### ENUNCIADO
Segundo o texto sobre histórias das diversões, por quantos meses a Companhia Coimbra se apresentou em Diamantina?

### TEXTO DO DOCUMENTO
Histórias das diversões: algumas possibilidades investigativas / Caminhos da História / 2021

Caminhos da Historia CH 1 Histórias das diversões

Como dizer das histórias do que aqui chamamos de diversões? Para conhecer o fenômeno é necessário primeiro considerar a palavra. De acordo com a etimologia do termo, diversão se origina do verbo latim dīvertēre4, o qual, na língua portuguesa, trata-se de um substantivo feminino que pode ser traduzido como aquilo que dá prazer; por isso, afasta o espírito dos assuntos que apoquentam e é empregado como sinônimo de passatempo, recreio, entretenimento, recreação, desvio, distração, divertimento e esporte.

No entanto, compreender a ideia de diversão exige um exercício mais ampliado de percepção do que os sinônimos de um simples olhar etimológico sugerem, já que o uso do termo está necessariamente interligado a experiências concretas e a contextos históricos e culturais específicos. Nesse sentido, para compreender uma dada manifestação considerada como diversão, é preciso situá-la no tempo histórico em que existiu, percebê-la como produto de uma sociedade que a legitimou como costume e interpretá-la por meio das experiências dos indivíduos que a vivenciaram em seu cotidiano.

Sendo assim, as práticas que chamamos de diversão são muitas e atemporais: equitação, tiro, leitura, pintura, bordado, encontros amorosos; sentar no passeio, caminhar na praça, ir ao bar, conversar na esquina após a missa; assistir ao filme, ao futebol, praticar esportes de maneira recreativa, viajar, integrar um grupo musical ou simplesmente fazer cantoria nas ruas, vielas e avenidas; organizar e integrar uma festa; passar na sorveteria depois do trabalho, desviar o caminho de casa para penetrar no desfile de um bloco carnavalesco ou beber um paliativo no cabaré; laçar a vaca, o boi, o touro; aproveitar o escuro da sala do cineteatro antes e depois do espetáculo; desbravar-se em atividades de aventura; fazer da rua um lazer; subir em árvore; coordenar uma apresentação dançante ou simplesmente dançar em um, dois, três, sem limites.

O dossiê aqui apresentado é fruto de uma coletânea de artigos sobre manifestações de diversão em diferentes regiões do país, tais como Mato Grosso, Minas Gerais, São Paulo e Bahia. Ainda que representem localidades particulares e estejam situadas em tempos históricos díspares, as investigações se conectam em muitos aspectos, compartilhando práticas, eventos e produções culturais.

O artigo de autoria de Renata Oliveira e Ronaldo de Souza Júnior, intitulado “Itinerantes e Citadinos: a Companhia de Teatro Coimbra e suas interações com a população de Diamantina / MG”, destaca a presença da Companhia Coimbra no Teatro de Santa Izabel, em Diamantina, Minas Gerais, no ano de 1899. Para os autores, o estabelecimento foi, ao longo da segunda metade do século XIX, um dos principais espaços de divertimento da cidade, chamando a atenção o tempo em que a Companhia esteve na cidade, e os constantes noticiários carregados de elogios por sua atuação. Os autores concluem que, durante os nove meses de apresentação na cidade, os espetáculos contribuíram para a divulgação de atividades públicas de diversão, com aspectos instrutivos no que tange ao ensino da atuação teatral para a população de Diamantina.

### ENTRADAS LISTADAS
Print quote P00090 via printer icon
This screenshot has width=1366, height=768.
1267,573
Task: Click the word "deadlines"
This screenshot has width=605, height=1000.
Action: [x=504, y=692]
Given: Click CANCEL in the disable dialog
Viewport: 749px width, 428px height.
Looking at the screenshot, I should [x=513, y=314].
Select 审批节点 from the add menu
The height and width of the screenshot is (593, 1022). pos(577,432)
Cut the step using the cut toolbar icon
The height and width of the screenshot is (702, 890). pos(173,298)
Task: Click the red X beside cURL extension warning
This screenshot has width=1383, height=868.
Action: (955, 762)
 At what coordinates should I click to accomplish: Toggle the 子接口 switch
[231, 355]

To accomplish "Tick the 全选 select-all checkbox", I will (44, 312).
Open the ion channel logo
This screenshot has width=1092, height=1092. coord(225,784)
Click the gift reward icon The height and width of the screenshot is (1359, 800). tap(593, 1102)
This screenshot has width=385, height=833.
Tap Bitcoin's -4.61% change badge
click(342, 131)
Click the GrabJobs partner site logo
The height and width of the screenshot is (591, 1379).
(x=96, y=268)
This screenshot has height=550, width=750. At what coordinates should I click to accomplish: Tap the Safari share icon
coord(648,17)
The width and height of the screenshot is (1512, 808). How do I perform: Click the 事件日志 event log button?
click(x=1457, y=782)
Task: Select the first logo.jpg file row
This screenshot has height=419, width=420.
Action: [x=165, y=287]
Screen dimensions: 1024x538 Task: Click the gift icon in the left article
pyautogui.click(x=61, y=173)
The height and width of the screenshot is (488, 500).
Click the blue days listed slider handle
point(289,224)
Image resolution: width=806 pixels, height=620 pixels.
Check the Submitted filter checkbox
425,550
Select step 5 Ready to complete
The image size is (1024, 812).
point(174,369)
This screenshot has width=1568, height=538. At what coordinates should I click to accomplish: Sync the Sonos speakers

### RESOLUÇÃO DO EXERCÍCIO
Por nove meses.